Le procès comprend au total 64 pages et cite des entreprises majeures comme The Kraft Heinz Company, Mondelez International, Coca-Cola Company, Pepsico Inc. et d’autres. Ces marques sont accusées de commercialiser des aliments qui encouragent l’obésité, le diabète de type 2 et diverses autres maladies chroniques en raison du caractère addictif de leurs produits.
Dans sa plainte, David Chiu affime : « Ils ont conçu des aliments pour créer une dépendance, ils savaient que les aliments addictifs qu’ils préparaient rendaient leurs clients malades, et ils ont caché la vérité au public ». L’avocat reproche également aux défendeurs de ne pas avoir fourni d’avertissements sanitaires appropriés ou d’avoir fait preuve de marketing trompeur ciblant notamment les enfants. Des céréales, boissons gazeuses et plats préparés font partie intégrante des produits incriminés.

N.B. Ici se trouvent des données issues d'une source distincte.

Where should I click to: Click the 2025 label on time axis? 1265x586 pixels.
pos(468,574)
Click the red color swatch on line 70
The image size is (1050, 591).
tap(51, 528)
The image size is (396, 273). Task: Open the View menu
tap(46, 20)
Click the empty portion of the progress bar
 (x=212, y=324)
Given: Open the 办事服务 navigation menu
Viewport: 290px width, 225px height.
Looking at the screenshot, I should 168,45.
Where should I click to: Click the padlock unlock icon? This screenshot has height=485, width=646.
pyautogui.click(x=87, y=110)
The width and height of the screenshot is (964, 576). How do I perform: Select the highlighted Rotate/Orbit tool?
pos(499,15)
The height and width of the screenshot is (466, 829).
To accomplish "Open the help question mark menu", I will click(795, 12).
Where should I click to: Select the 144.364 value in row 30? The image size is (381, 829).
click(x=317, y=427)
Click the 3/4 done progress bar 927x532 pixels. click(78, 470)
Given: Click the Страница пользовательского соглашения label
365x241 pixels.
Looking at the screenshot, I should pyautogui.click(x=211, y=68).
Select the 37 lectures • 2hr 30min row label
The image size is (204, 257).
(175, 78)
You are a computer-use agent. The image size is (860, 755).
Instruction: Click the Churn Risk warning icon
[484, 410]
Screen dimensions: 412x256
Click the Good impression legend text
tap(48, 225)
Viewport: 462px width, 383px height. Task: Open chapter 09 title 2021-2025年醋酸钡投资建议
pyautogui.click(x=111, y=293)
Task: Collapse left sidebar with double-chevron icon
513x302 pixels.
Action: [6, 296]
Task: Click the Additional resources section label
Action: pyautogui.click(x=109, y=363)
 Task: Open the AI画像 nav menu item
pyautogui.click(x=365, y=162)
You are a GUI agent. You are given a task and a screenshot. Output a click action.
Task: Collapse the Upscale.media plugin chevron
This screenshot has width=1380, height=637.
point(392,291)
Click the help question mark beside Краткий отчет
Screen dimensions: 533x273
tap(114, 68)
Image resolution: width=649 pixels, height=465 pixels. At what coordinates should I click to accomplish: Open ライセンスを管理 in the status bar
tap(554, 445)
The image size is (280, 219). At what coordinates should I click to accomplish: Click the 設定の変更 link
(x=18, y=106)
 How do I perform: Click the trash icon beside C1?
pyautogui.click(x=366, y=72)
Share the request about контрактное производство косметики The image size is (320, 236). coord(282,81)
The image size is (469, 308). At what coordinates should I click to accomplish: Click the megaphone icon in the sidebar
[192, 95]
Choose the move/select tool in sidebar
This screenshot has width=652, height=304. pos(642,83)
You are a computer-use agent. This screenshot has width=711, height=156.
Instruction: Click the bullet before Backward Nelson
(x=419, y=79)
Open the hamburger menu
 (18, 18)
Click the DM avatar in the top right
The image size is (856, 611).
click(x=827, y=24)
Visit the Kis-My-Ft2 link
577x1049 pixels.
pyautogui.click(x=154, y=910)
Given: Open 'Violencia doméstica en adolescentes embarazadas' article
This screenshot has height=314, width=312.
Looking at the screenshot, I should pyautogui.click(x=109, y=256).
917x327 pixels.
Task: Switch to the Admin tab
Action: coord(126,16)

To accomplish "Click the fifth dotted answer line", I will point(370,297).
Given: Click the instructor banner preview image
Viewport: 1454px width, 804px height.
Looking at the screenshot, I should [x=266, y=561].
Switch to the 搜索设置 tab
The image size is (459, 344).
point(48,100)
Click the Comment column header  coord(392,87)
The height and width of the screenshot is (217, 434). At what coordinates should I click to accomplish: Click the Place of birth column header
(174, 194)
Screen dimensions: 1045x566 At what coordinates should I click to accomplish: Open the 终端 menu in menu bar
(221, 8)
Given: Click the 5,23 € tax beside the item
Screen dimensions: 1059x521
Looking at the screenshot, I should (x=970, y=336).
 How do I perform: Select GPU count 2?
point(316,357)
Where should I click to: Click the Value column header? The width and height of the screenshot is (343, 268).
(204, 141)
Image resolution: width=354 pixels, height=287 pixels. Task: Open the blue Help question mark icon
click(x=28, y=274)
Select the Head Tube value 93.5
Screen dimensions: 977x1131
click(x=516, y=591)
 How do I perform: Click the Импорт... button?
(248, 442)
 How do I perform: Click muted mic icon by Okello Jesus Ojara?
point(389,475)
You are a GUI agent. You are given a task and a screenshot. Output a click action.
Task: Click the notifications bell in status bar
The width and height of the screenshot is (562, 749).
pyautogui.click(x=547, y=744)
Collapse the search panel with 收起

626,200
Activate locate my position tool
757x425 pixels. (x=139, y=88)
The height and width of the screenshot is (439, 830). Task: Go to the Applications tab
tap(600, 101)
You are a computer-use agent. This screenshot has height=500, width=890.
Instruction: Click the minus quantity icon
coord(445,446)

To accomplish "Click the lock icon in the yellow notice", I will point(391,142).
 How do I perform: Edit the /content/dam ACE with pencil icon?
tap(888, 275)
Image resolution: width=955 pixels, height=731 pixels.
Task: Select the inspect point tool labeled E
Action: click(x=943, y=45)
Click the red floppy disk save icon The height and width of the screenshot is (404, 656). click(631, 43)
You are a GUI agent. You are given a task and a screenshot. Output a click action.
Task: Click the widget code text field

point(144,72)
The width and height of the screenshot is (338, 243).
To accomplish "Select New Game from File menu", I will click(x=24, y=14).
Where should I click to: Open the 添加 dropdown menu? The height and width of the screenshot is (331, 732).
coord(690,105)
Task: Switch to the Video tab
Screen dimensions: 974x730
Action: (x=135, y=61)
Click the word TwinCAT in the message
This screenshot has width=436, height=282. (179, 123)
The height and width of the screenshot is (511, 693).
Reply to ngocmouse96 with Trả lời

Chiu appelle maintenant ces entreprises à interrompre toute forme de marketing trompeur et exige le paiement de sanctions civiles à San Francisco. Pour étayer ses accusations, il a souligné que « les contribuables doivent payer la facture » résultant des conséquences sur la santé publique découlant de cette dérive industrielle.
Cette action judiciaire survient dans un contexte où l’administration Trump intensifie ses efforts contre les aliments transformés. En effet, dans le cadre du mouvement « Make America Healthy Again » , Robert F. Kennedy Jr. secrétaire d’État à la Santé, a annoncé son intention d’éliminer progressivement certains colorants alimentaires synthétiques utilisés aux États-Unis. Parallèlement, Donald Trump a déclaré en juillet que Coca-Cola s’engageait à remplacer le sirop de maïs par du sucre réel dans ses produits américains.
Ce procès pourrait marquer un tournant significatif dans la perception sociale et juridique entourant l’industrie alimentaire américaine et soulève plus largement des questions sur la responsabilité sociétale face à une crise sanitaire grandissante liée aux habitudes alimentaires.